Wait, what was that?

Everyone knows the fact that we can’t control things beyond our control. We can’t even expect people to control beyond our control. Therefore, it doesn’t matter about what will come next in future. But instead, it does matter about how we can prevent that to happen and how we can minimise any damages to come. In other words, it does matter most about how we can solely take steps and flip the situation.

Locus of Control

This psychological literature is pretty unfamiliar to most people, even though, once defined, is commonly understood. It refers to the extent to which people feel that they have control over events that influence their lives. A simple question to understand this concept is like:

“When you are dealing with a challenge in your life, do you feel that you have control over the outcome? Or do you believe that you are simply at the hands of outside forces?
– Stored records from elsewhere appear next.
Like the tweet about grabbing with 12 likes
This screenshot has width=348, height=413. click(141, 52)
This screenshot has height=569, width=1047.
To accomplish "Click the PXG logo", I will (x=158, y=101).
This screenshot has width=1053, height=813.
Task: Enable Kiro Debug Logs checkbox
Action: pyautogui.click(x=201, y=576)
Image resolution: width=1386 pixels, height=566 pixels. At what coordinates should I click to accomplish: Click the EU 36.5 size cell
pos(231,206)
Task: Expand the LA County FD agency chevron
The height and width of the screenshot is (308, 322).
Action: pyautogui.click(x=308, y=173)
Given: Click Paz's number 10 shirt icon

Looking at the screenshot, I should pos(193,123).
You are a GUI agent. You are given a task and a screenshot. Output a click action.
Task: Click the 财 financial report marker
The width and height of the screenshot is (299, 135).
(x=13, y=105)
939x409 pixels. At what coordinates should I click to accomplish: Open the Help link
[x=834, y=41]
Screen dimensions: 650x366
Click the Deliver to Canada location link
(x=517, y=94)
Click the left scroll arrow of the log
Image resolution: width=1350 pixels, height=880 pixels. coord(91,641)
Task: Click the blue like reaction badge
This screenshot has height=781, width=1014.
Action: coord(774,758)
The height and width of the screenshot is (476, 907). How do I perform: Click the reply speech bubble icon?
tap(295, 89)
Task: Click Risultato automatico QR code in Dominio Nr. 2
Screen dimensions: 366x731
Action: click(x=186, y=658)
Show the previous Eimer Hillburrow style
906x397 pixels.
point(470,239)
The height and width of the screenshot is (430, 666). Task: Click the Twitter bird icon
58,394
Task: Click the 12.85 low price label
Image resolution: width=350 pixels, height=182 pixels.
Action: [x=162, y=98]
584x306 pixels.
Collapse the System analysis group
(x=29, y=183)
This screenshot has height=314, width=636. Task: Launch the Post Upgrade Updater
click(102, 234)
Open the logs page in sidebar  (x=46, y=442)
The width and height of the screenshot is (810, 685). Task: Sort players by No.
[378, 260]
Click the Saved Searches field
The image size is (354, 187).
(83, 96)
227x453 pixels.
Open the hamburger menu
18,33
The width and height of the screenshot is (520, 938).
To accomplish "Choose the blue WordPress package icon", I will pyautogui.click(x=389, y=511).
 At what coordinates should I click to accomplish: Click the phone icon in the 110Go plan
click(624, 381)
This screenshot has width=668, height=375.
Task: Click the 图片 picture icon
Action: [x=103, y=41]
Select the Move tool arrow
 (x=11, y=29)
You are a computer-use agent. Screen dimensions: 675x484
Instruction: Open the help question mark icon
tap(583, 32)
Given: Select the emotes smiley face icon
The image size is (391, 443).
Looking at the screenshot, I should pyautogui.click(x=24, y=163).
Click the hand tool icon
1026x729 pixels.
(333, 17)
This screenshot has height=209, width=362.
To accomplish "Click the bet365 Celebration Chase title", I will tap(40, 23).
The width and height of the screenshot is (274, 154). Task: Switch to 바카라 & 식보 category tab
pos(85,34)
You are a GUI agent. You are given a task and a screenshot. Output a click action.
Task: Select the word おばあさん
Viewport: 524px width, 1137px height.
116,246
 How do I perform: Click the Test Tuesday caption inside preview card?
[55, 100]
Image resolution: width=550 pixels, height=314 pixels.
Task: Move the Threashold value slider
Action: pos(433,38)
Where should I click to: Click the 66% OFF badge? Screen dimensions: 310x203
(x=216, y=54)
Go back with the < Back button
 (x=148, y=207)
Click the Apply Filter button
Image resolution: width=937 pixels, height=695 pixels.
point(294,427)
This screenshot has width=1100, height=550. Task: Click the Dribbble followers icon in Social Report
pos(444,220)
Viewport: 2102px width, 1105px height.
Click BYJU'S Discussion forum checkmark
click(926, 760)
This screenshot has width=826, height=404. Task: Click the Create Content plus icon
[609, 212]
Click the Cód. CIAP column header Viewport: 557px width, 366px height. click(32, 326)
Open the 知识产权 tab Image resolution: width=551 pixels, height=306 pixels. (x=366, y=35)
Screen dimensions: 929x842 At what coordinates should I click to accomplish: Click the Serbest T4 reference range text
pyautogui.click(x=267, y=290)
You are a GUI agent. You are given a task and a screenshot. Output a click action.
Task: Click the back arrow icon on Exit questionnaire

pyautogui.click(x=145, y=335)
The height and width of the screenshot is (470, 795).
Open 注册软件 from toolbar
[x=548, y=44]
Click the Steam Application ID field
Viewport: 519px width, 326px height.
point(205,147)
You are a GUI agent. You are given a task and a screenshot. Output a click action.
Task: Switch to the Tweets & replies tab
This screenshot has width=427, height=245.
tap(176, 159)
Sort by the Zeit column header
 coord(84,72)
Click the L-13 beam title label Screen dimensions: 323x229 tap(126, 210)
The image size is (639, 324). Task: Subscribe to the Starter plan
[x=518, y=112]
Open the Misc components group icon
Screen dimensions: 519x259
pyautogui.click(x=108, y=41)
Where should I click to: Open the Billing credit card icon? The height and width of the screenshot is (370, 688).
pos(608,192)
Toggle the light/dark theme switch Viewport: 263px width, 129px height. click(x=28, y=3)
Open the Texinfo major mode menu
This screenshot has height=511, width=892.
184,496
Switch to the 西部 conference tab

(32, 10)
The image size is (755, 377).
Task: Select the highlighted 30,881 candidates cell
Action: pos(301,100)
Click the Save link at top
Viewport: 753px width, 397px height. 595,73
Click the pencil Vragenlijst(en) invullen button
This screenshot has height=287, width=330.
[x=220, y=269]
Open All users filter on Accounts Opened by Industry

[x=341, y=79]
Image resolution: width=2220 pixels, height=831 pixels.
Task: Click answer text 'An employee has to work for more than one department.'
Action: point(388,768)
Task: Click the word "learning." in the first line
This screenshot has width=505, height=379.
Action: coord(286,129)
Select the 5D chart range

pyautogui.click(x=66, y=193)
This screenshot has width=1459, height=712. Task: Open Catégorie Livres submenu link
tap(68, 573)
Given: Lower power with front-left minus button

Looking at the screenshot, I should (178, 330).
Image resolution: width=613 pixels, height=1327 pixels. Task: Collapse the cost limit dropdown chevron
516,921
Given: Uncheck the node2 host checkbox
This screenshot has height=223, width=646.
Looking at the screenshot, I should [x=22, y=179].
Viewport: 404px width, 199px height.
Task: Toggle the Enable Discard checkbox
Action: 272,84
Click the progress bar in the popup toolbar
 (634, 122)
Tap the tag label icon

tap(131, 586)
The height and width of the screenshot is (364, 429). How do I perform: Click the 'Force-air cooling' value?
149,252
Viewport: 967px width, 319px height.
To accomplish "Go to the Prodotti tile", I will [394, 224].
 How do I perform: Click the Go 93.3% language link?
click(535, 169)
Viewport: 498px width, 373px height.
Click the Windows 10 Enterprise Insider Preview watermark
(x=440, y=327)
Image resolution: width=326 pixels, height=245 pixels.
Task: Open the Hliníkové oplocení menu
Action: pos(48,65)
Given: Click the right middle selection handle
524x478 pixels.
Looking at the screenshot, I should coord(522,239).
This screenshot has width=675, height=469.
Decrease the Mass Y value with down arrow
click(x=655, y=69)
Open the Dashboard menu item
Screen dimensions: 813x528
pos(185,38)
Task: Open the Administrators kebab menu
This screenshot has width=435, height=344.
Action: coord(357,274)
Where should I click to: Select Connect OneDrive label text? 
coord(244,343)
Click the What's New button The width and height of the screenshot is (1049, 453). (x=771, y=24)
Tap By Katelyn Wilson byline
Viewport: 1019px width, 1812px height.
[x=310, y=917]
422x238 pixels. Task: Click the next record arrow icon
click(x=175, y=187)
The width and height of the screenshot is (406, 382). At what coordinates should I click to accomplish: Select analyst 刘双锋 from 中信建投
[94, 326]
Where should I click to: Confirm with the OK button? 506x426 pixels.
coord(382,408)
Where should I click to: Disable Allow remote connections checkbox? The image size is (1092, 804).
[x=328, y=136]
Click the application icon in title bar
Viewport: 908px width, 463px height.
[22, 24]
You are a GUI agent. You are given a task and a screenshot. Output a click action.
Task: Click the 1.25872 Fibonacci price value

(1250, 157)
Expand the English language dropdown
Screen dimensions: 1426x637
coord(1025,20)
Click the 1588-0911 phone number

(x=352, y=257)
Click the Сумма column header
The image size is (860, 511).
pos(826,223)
It puts everyone in two categories: internal and external. People with “internal” locus of control clearly believed that it was essentially up to them to succeed/fail. Meanwhile, people with the “external” believed that luck, fate, or circumstance would more likely determine whether or not they could succeed/fail.

Again, he once told me I was lack of having a locus of control. Neither was the internal nor the external. The problem was that I chose to be a passive bystander by not taking steps and flip the situation. Instead, I acted like a dead fish swimming with the stream. I was not a kind of “internal” who would go for an extra mile to think of any possibilities or any faster process to move on. Else, I was not even a kind of “external” who would minimise any damages by avoiding unhealthy circumstances, trusting luck or fate to take part in every decision I’d make.

Stumbling upon this truth, I soon realised that it took no good to remain silent and follow the stream or even get caught up in the flow of life. Rather than viewing our self as simply a passive bystander (a.k.a dead fish), think about any actions that we can take that will have an impact on the outcome.

Why no good? We can only control what we can control. Rather than staying silent while swimming with the stream, we can choose to enjoy what nature brings or rest for a while at riverside. We can still choose to find one good side of getting caught up then opt to take in or step out from the flow of life.

For instance, if your business drops significantly because of the coronavirus outbreak, you can choose to take an “internal” control to cut down the operating expenses (opex) or as an “external” control to change how you view situations like first blaming the pandemic but then feel less stressed and let go since most business owners might experience the same as well.

Or another unwanted lovey-dovey story when a man decides to cut off his relationship with his significant. She could ask for any closures and probably decide to fix the roots (internal control). As owning an external control, she could bitterly voice that whether it’s a fate that two could no longer be together or his decision will potentially be a great loss for him. (Just my two cents!)